Gosh, I could have had a V – 8.
Trial lawyers often say that when they try a case, they always wind up trying three cases: The case they plan on trying, the case they actually try and the case they should have tried.
The same could be said of the quick rise and ignominious fall of Dewey & LeBoeuf. The Champaign toasts of 2007, when the 300 or so partners of Dewey, Ballantine, Busshby Palmer & Wood and LeBoeuf, Lamb, Leiby, Greene and MacRae as they basked in their nuptials were surely replete with aspirations of certain combined success. Giddy with presumed joy as the combined firm would shortly be one of the twenty largest law firms on the planet, we can safely assume that the leadership of this soon to be global giant had given much thought to how the new leadership would lead. But, like the capable trial lawyer, there is the management style, plan and strategy a law firm leader expects to implement, the one he or she winds up putting into effect because of real world exigencies and then, at the end of the day, sitting on his or her back porch sipping a beer, after the movers have come and the lights turned off, there is the management style and strategy the leader of a failed firm realizes should have been the order of the day.
Yes, hindsight is always perfect. But hindsight is essential for others walking in the shoes of a leader. When the trial lawyer looks back and ponders the trial he should have tried, he becomes a better trial lawyer. It’s always easier to look back at the trial you won than the trial you lost. But, you learn much more form the trial you lost.
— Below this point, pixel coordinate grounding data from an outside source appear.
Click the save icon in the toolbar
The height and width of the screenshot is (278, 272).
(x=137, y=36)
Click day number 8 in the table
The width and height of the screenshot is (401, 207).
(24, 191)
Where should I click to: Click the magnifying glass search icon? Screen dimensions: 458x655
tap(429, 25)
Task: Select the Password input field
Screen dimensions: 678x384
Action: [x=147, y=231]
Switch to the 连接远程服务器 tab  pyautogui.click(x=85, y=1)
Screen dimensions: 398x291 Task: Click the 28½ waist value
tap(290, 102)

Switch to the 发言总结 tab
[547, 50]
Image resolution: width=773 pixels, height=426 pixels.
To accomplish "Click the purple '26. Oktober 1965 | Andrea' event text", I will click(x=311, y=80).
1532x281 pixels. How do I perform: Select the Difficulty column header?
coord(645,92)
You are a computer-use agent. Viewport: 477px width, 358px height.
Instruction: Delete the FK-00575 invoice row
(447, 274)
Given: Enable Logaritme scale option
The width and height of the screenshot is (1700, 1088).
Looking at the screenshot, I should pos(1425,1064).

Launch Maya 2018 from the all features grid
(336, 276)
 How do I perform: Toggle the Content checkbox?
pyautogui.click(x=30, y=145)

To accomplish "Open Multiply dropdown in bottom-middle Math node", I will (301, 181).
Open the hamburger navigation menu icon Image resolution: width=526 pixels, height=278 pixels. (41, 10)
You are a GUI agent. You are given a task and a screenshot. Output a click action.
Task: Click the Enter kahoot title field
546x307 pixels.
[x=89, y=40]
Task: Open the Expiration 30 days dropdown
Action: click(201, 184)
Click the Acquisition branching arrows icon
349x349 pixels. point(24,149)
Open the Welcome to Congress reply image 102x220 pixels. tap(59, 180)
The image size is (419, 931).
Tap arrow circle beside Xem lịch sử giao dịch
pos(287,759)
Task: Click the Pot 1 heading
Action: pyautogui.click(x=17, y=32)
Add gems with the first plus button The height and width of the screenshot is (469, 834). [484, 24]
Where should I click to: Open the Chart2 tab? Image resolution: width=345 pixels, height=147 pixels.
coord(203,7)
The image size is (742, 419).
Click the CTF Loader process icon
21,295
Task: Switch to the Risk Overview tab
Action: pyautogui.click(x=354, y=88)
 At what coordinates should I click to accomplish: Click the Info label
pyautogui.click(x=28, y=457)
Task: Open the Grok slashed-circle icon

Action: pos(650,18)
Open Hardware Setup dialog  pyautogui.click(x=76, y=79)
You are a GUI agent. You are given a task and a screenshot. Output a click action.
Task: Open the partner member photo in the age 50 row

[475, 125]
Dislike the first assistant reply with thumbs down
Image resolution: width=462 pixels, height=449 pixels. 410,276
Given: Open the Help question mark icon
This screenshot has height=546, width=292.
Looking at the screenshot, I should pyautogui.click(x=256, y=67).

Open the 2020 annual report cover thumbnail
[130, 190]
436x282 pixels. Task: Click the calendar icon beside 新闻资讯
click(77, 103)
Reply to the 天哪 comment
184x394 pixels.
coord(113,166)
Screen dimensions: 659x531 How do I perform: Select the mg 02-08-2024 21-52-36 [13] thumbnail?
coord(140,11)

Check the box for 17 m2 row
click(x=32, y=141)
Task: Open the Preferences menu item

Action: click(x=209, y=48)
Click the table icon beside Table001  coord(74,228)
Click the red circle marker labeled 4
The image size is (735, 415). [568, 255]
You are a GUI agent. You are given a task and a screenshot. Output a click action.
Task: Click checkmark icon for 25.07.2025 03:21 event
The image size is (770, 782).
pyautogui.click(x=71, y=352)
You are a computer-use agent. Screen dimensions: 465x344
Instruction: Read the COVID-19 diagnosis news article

Self reflection on the heels of defeat are much more instructive. The pain of loss is ameliorated when you recognize your mistakes and mis-steps and know you will never do those again. The wounded barrister takes counsel in talking to his or her jurors, the trial judge and other experienced trial lawyers and conducting a careful and thoughtful analysis of where he or she went wrong.
Capable law firm leaders lean from their mistakes. Truly gifted law firm leaders learn from the mistakes of others as well.
Therefore, we present this tale of “would have, could have and should have.” Leaders of failed law firms do not rise, Phoenix-like, and get a second chance. But those who do occupy those important roles at thriving law firms can only enhance their own stewardships ny learning form the mistakes of others, not simply their successes.
Could Dewey & LeBoeuf been led to success once the depths of its problems were all well known? This trial lawyer thinks so.